- [ASSIGNMENT]: A faithful copy of the listing below is needed, one that contains no pictures.

■ ■ ■ ■ ■

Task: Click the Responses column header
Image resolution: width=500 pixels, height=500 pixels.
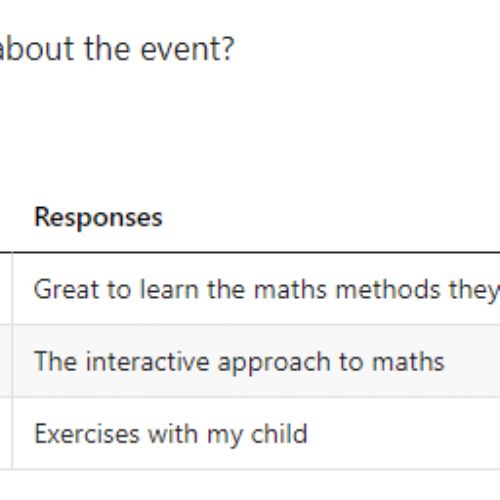Action: coord(98,217)
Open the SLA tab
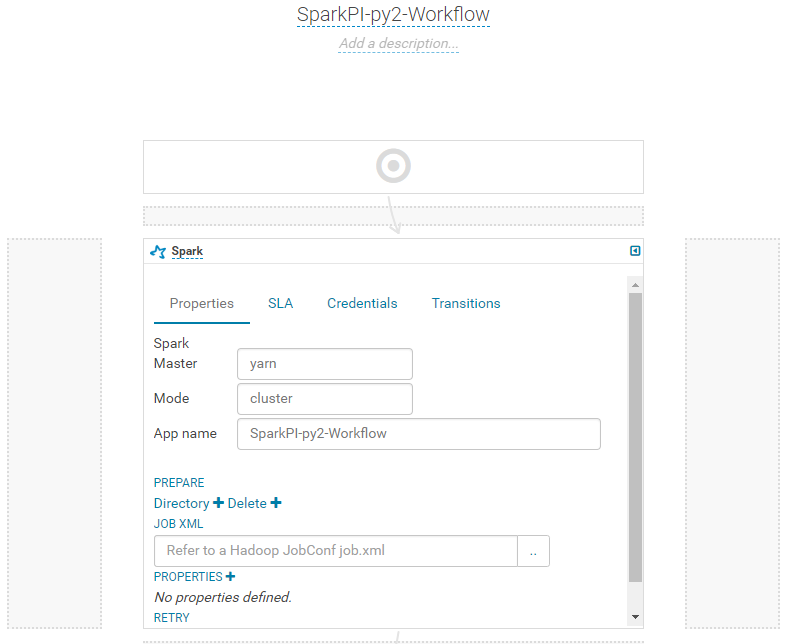Viewport: 796px width, 644px height. tap(281, 303)
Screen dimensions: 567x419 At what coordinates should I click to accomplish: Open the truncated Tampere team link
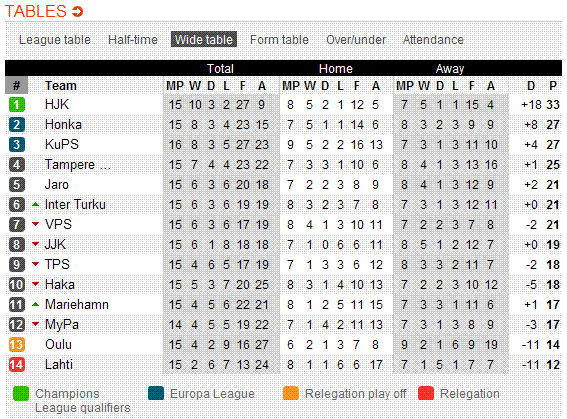coord(77,165)
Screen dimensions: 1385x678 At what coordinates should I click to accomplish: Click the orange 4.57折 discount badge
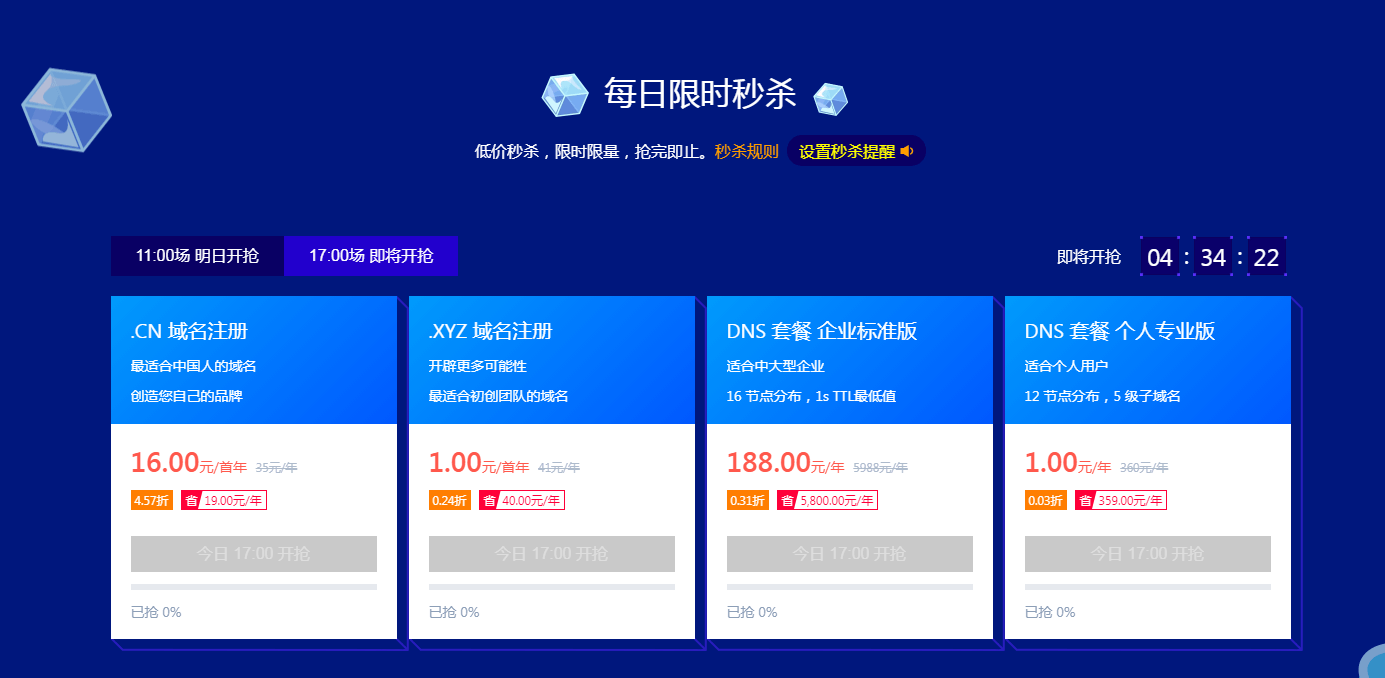click(x=151, y=501)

■ ■ ■ ■ ■

- [RESULT BELOW]:
Task: Click the Responses column header
Image resolution: width=500 pixels, height=500 pixels.
Action: coord(98,217)
Open the SLA tab
Viewport: 796px width, 644px height. tap(281, 303)
Screen dimensions: 567x419 At what coordinates should I click to accomplish: Open the truncated Tampere team link
coord(77,165)
Screen dimensions: 1385x678 At what coordinates should I click to accomplish: Click the orange 4.57折 discount badge
click(x=151, y=501)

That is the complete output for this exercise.